Due to the fact that the electrical length of each line in a Marchand balun is theoretically a quarter wavelength, the standard Marchand balun bandwidth is limited. When it deviates from the required quarter wavelength, the amplitude and phase balance will decrease. This brief studies balun theory and analyzes the effects of coupling line width and line spacing on the odd mode impedance and coupling factor. By loading capacitors at the balun port, we make the impedance of the balun better matched to the impedance of the quad-ring diode at high frequencies, and the amplitude and phase imbalance in the high-frequency band are improved, thereby expanding the relative bandwidth by 0.1; in addition, without increasing the chip size, by cascading a first-order LC filter at the IF output port, the isolation problem at the tap of the double-balanced mixer is improved, resulting in an 8 dB reduction in the leakage intensity of the RF signal and a 7 dB reduction in the leakage intensity of the LO signal.

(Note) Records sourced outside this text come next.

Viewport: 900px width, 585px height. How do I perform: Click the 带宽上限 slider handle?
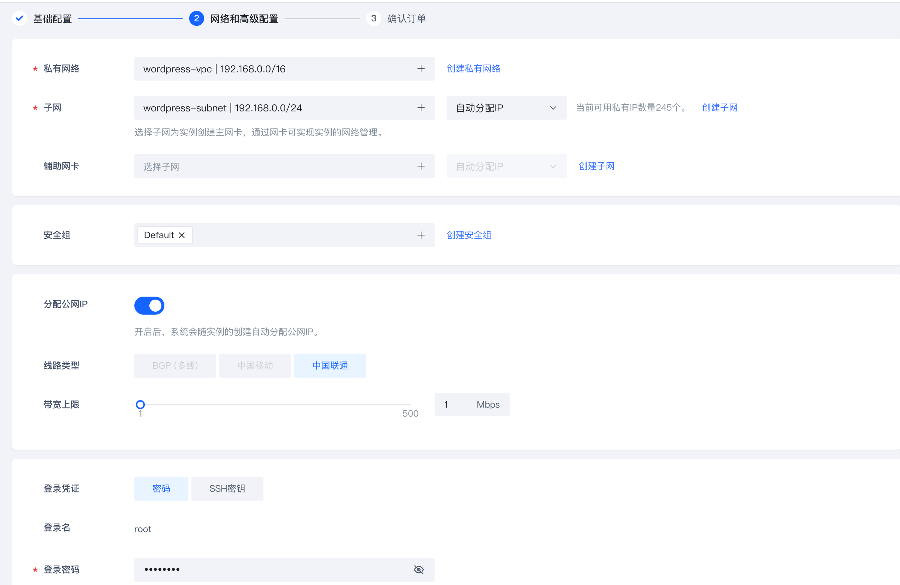click(x=140, y=404)
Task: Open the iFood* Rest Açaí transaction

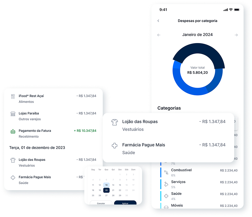Action: pyautogui.click(x=53, y=98)
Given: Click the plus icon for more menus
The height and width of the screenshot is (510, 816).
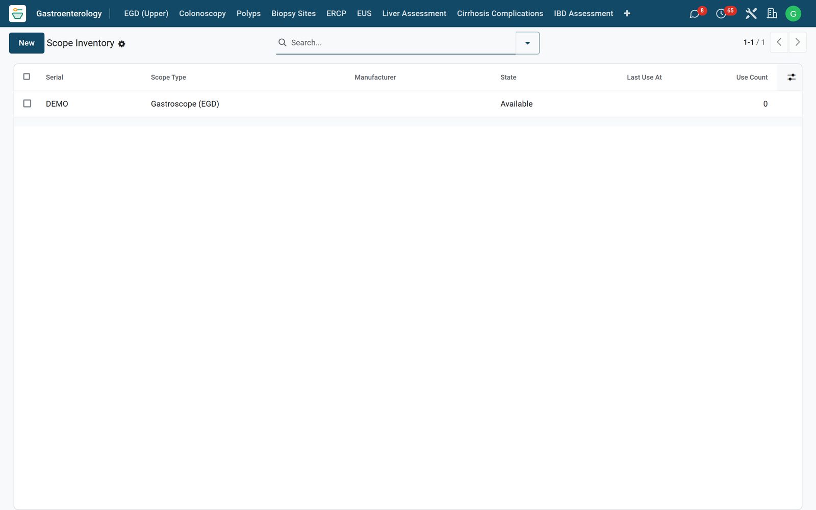Looking at the screenshot, I should [x=627, y=14].
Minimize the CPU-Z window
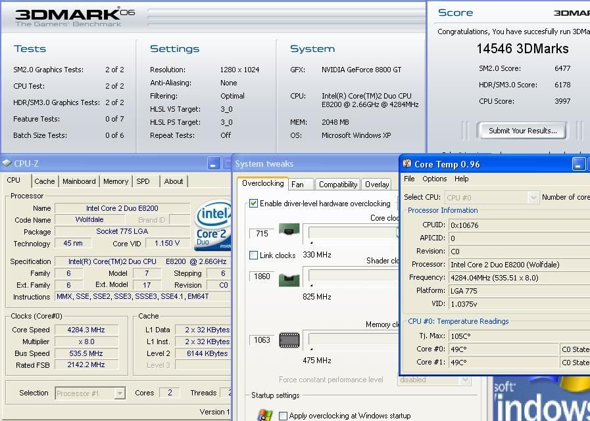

Finally, with a size of 1.13 mm × 0.95 mm, a 1–6 GHz broadband frequency mixer was achieved with an isolation of approximately 34 dB from the RF and LO ports to the IF port, and an IP1 dB of 13.5 dBm. To our knowledge, these data represent the optimal combination of bandwidth, isolation, linearity, and size for passive broadband double-balanced mixers.

The brief is organized as follows: Section 2 provides a detailed introduction to the conditions for an ideal balun and the working principle of the mixer. Section 3 introduces the design of the balun and the design and optimization of the mixer. Section 4 compares the simulation results and measurement results of the mixer. Section 5 is a brief introduction to the conclusion.

2. Principle Design

2.1. Typical Marchand Balun Principle Circuit

Figure 1 shows the structure of a typical Marchand balun. It consists of two coupled lines of 1/4λ length; P1 is an unbalanced input terminal, and P2 and P3 are balanced output terminals. One end of the two coupled lines is grounded, and one end is suspended or grounded (for the convenience of expression, it is referred to as the open port in this brief).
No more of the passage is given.